Dataset records Block Start

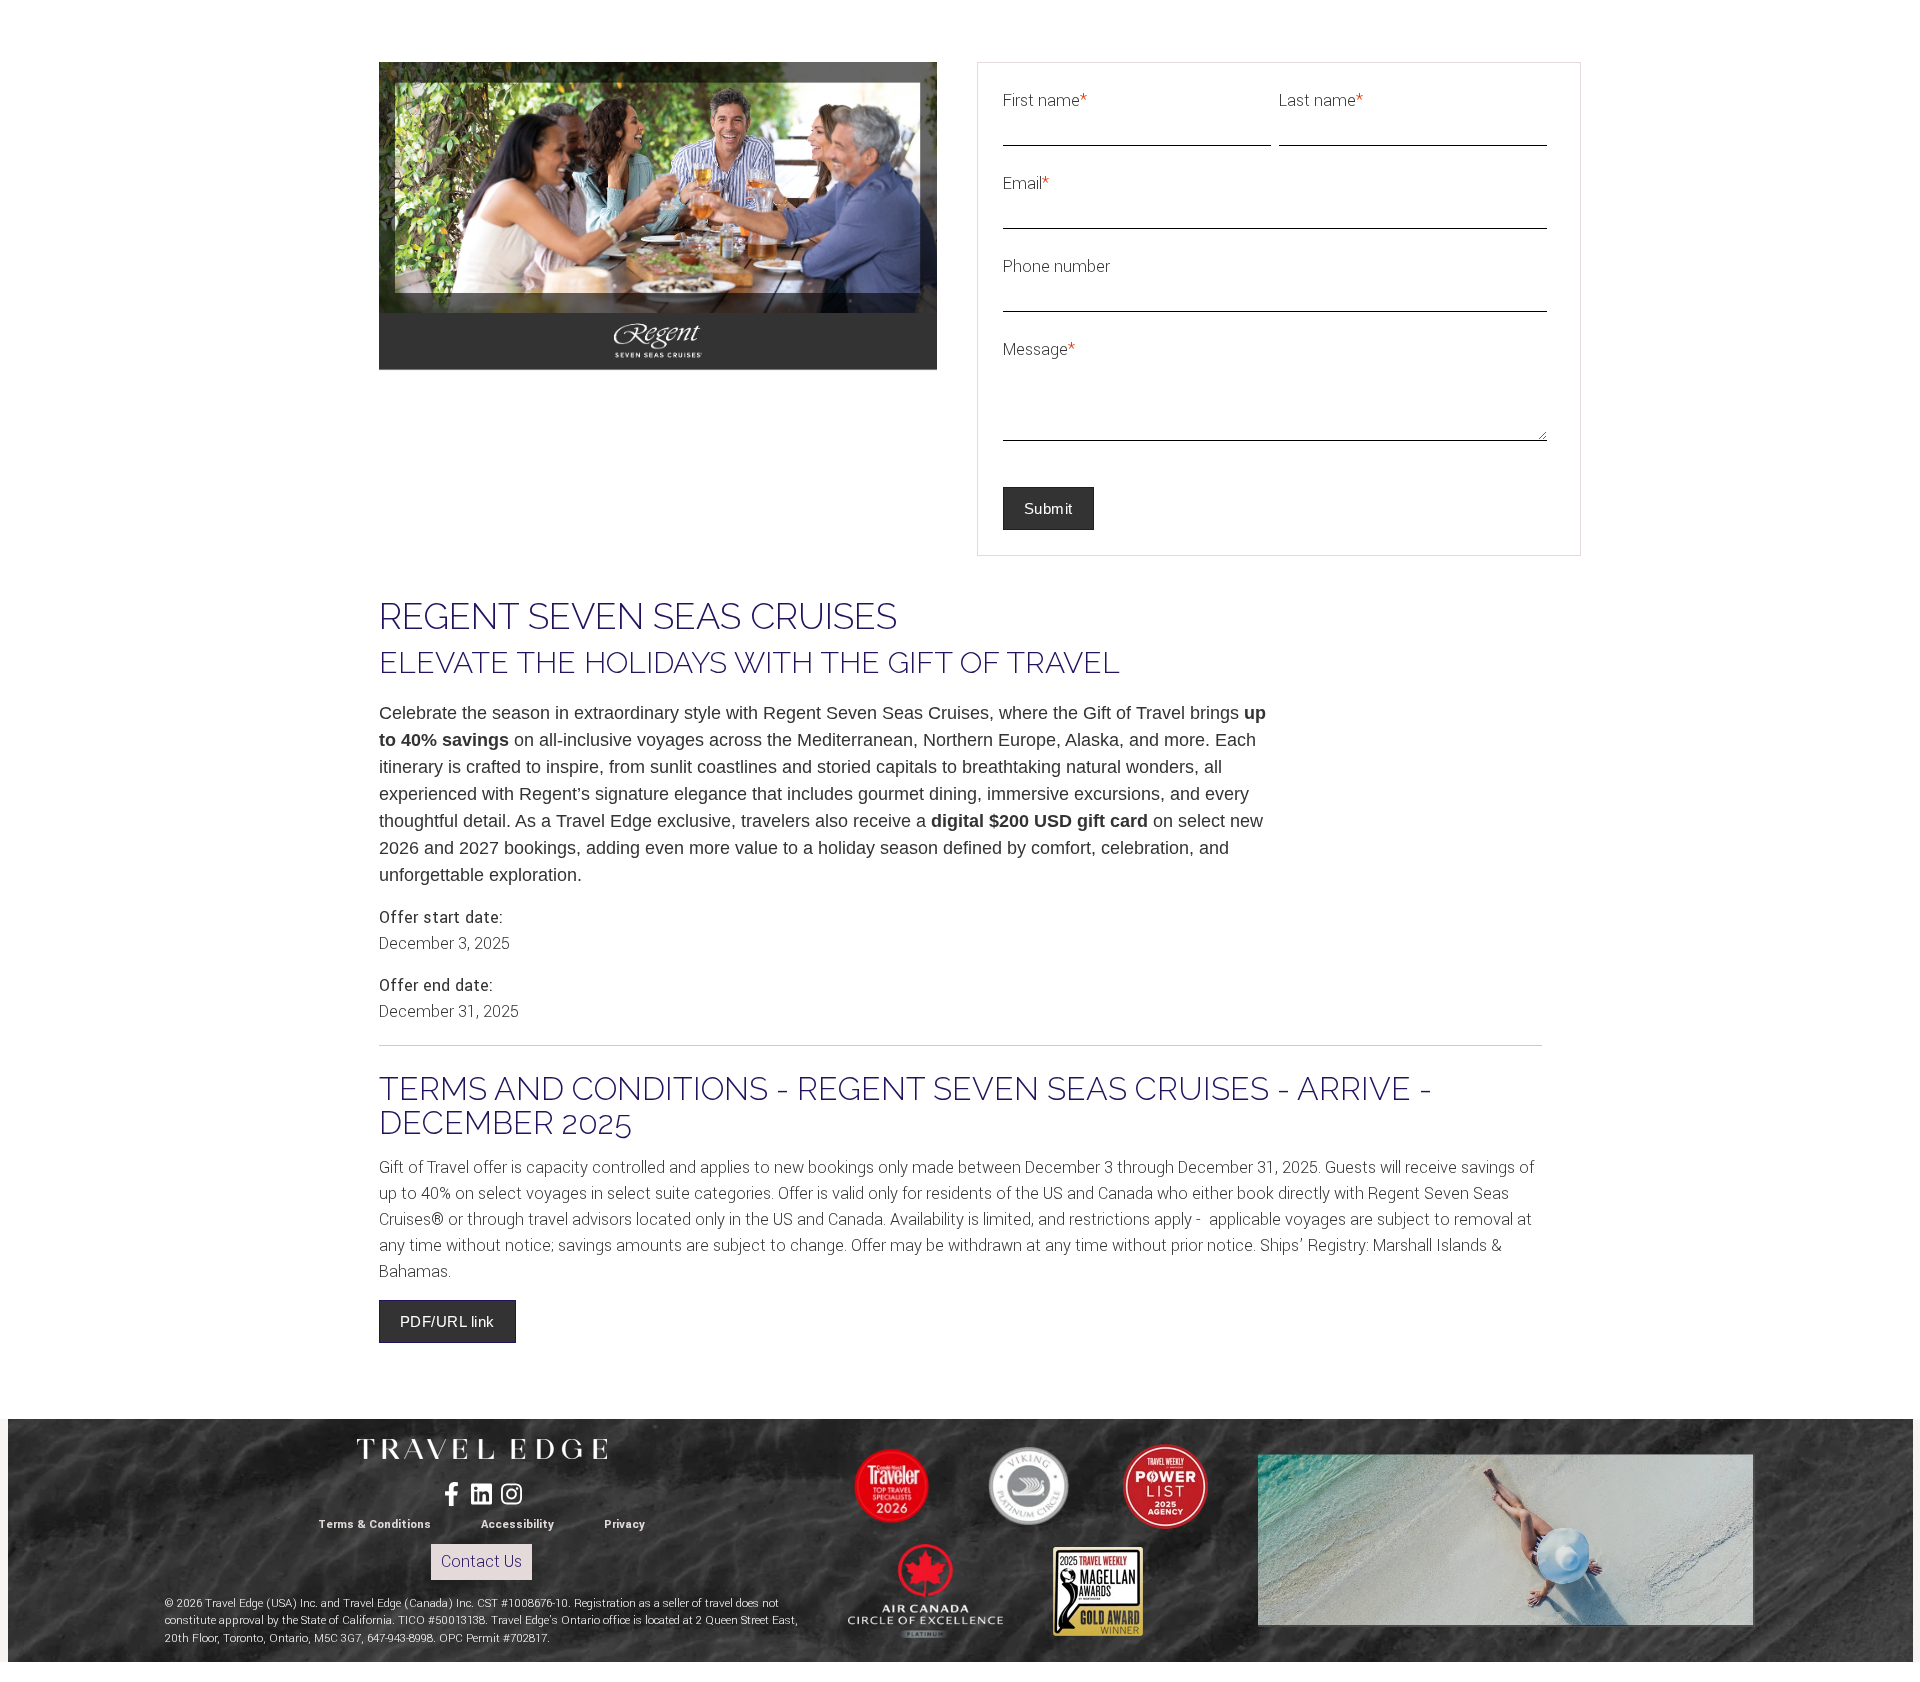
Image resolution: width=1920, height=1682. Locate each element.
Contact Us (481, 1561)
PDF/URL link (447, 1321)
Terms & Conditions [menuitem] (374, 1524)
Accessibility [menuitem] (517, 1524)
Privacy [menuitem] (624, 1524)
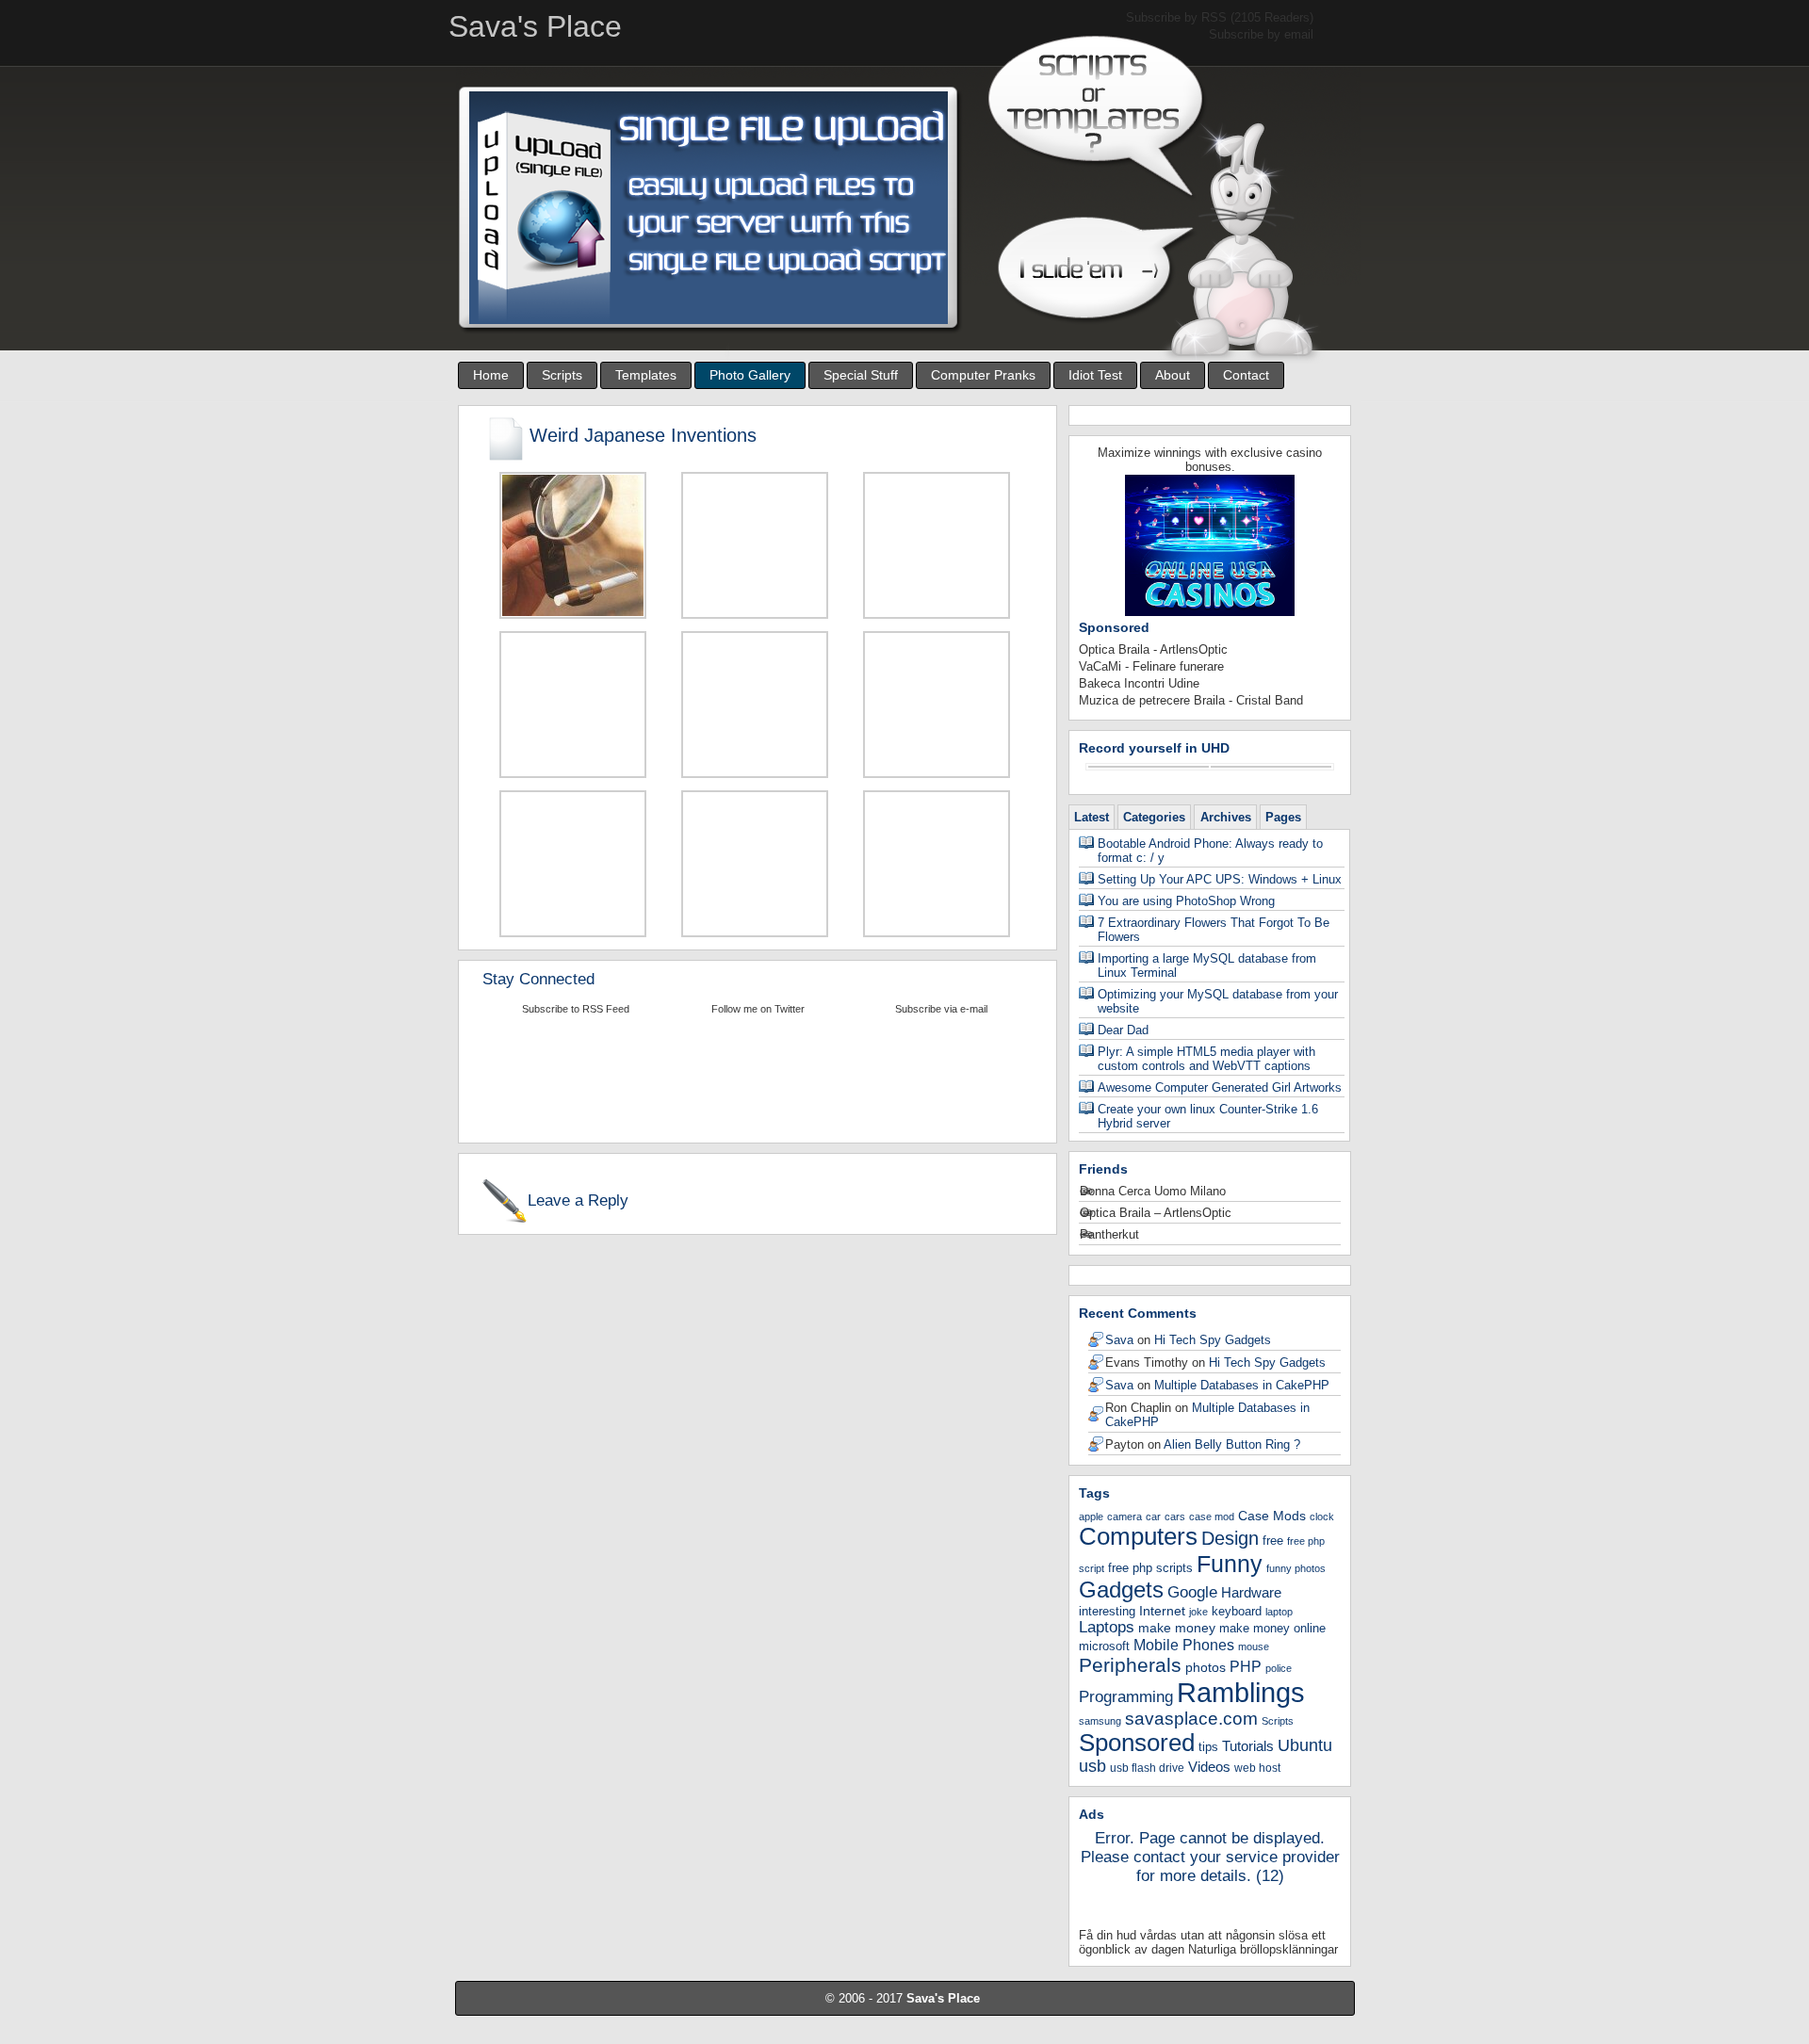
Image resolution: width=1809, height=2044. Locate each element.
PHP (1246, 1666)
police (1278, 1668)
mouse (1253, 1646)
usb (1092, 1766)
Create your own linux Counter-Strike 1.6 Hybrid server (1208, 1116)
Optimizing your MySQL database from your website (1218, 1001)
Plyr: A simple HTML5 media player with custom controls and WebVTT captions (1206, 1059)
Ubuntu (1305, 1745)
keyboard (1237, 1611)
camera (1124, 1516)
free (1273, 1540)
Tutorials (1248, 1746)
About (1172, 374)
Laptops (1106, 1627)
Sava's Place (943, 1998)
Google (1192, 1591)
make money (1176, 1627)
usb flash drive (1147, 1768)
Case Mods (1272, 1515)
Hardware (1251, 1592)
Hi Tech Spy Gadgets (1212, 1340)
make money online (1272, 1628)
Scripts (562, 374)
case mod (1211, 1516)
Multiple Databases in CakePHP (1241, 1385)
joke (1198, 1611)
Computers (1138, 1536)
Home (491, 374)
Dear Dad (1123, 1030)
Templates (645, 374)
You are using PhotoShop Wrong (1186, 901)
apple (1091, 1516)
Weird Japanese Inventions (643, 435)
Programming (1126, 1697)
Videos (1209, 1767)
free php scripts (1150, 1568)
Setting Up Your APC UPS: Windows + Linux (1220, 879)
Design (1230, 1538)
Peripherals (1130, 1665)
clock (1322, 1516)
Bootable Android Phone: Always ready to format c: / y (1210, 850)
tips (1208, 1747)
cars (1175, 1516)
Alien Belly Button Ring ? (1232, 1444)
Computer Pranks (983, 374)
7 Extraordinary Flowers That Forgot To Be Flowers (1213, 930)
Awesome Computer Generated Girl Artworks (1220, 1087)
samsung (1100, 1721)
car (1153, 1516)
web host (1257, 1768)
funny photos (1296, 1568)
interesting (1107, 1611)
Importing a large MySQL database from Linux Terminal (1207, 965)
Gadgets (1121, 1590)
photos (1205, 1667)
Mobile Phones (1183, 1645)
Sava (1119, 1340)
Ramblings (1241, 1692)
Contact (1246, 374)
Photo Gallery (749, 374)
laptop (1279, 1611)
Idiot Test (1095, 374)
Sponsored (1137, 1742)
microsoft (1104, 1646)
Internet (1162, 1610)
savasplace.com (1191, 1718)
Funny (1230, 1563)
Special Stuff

Dataset records Block End

- Task directions
Please list every line of the records that contains "from".

- Solution to this problem
Optimizing your MySQL database from your website (1218, 1001)
Importing a large MySQL database from Linux Terminal (1207, 965)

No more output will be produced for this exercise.